The purpose of the Qualified Opportunity Zone program is to direct some of the trillions in investors’ capital gains toward economic revitalization in federally designated Qualified Opportunity Zones. In response, those investors receive a bevy of potential tax deferral benefits. One of these benefits was the step-up in basis. We say “was” because the final basis step-up benefit came to an end on Dec. 31, 2021.

The idea behind this benefit was that an investor funneling capital gains into a Qualified Opportunity Fund (QOF) for five years received a 10% step-up in basis. If the investor kept their money in the QOF for seven years, they received an additional 5% basis step-up.

Simplifying the above, someone who invested capital gains in a QOF and left it there for seven years could have avoided paying taxes on 15% of their initially deferred capital gains.

As mentioned above, the step-up in basis benefit doesn’t exist anymore. The Opportunity Zone program itself is set to expire on Dec. 31, 2026, and the step-up in basis feature required five- and seven-year hold times. But QOFs will still remain for investors that want to obtain their 10-year capital gains exclusion. The actual QOZ designations are set to end on Dec. 31, 2047.

But there is some evidence that the step-up in basis could return. In April 2022, a proposed, bi-partisan Opportunity Zone Transparency, Extension and Improvement Act asked that the Opportunity Zone deadline be extended by two years and end on Dec. 31, 2028.

The bill is part of a series of tax legislation proposals that is currently on hold. But if the bill should be made into law, it would also extend the basis step-up for QOF investments.

Specifically, it would mean that investments made in QOFs by Dec. 31, 2022, could qualify for a 15% basis step-up. Meanwhile, investments made by the end of 2023 could qualify for a step-up in basis of 10%. Under this act, the QOZ incentives would be extended by two years. Meanwhile, the time required to qualify for a step-up in basis would be reduced. 

That’s for the future. As of now, the step-up benefit is gone. But there could still be advantages to investing in a Qualified Opportunity Fund. To understand if this is a good investment strategy, be sure to discuss the situation with a qualified tax professional or certified financial planner.
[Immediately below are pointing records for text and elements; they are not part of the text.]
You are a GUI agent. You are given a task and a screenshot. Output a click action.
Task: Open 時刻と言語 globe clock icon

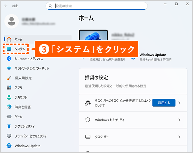9,107

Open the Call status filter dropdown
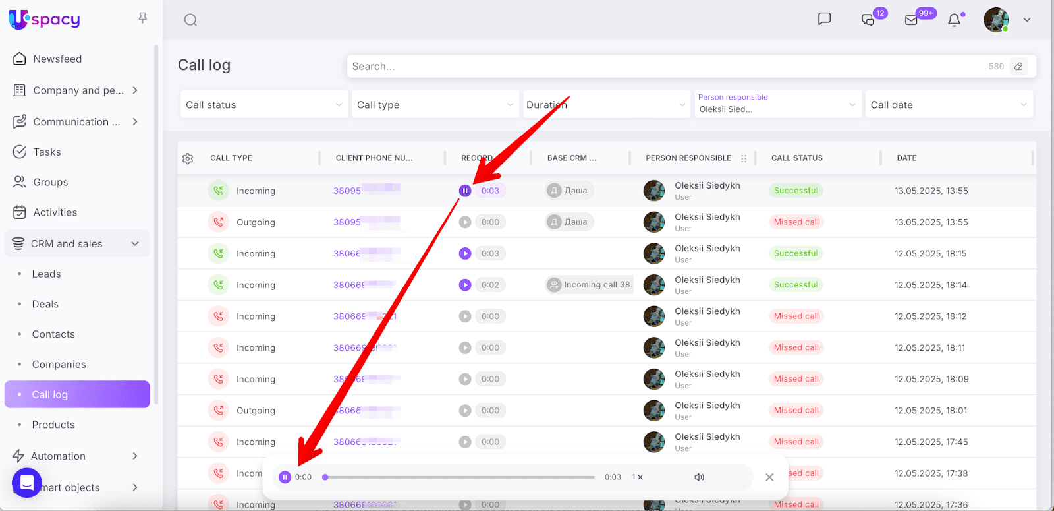[x=264, y=105]
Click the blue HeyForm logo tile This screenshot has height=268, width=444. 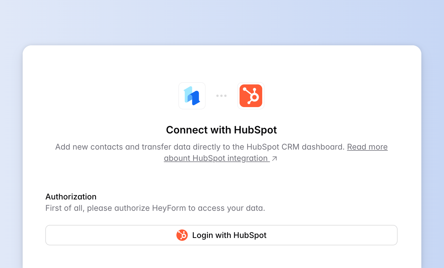click(192, 96)
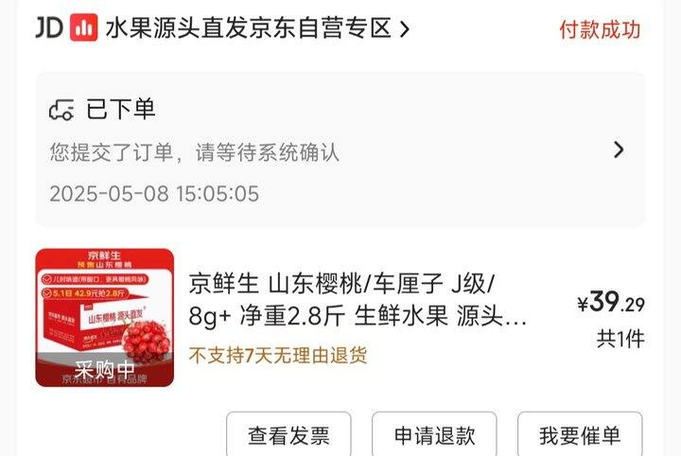Screen dimensions: 681x456
Task: Click the ¥39.29 price
Action: coord(611,302)
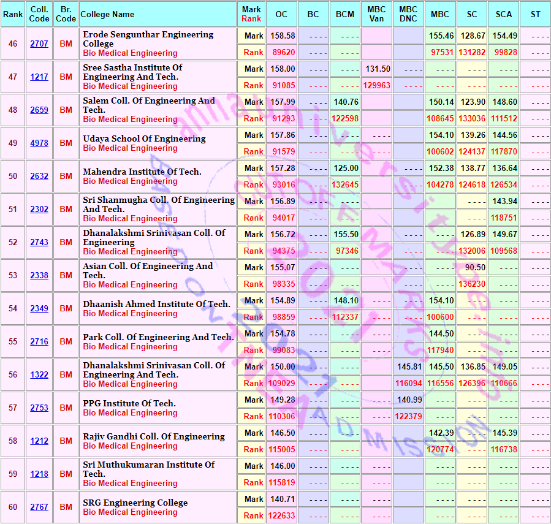Click the 2659 college code link
The image size is (551, 524).
(39, 110)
This material is for general information and educational purposes only. Information is based on data gathered from what we believe are reliable sources. It is not guaranteed as to accuracy, does not purport to be complete and is not intended to be used as a primary basis for investment decisions. It should also not be construed as advice meeting the particular investment needs of any investor.

Investors in QOFs will need to hold their investments for certain time periods to receive the full QOZ Program tax benefits. A failure to do so may result in the potential tax benefits to the investor being reduced or eliminated.
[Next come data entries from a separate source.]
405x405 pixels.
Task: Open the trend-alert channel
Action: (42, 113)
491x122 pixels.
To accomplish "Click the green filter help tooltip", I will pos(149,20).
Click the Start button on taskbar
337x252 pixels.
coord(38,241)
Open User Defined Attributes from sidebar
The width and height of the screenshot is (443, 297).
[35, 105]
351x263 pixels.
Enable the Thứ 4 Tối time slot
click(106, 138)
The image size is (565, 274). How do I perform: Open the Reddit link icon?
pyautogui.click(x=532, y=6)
If a fund fails to meet any of the qualification requirements to be considered a QOF, the anticipated QOZ Program tax benefits may be reduced or eliminated. Furthermore, a fund may fail to qualify as a QOF for non-tax reasons beyond its control, such as financing issues, zoning issues, disputes with co-investors, etc.
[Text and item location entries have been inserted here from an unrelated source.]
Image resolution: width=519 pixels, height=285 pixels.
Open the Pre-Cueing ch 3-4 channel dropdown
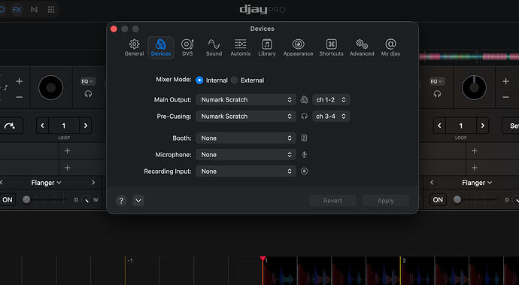(331, 117)
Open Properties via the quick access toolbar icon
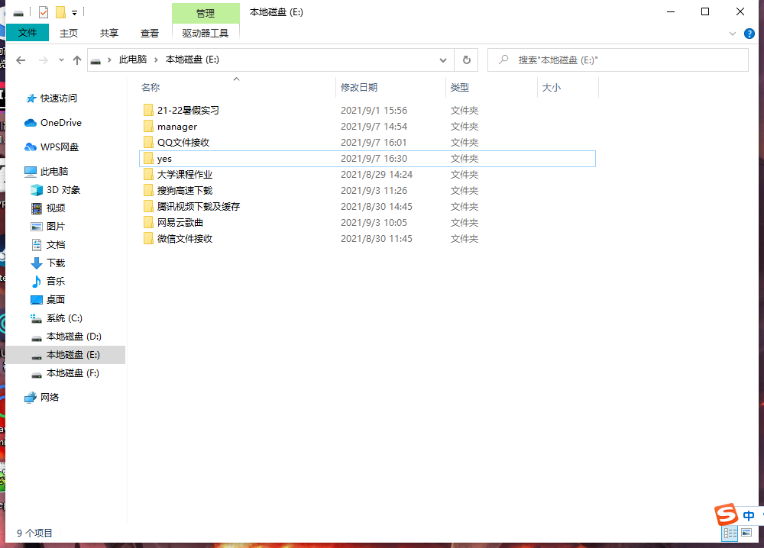 click(x=44, y=12)
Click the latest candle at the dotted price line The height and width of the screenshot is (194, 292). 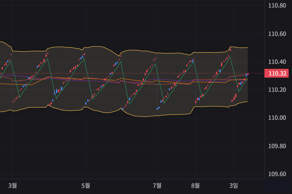tap(247, 74)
Distributions to investors in a QOF may result in a taxable gain to such investors.

The tax treatment of distributions to holders of interests in a QOF are uncertain, including whether distributions impact the aforementioned QOZ Program tax benefits.

A QOF must make investments in Qualified Opportunity Zones, which carries the inherent risk associated with investing in economically depressed areas.

Realized does not provide tax or legal advice. This material is not a substitute for seeking the advice of a qualified professional for your individual situation.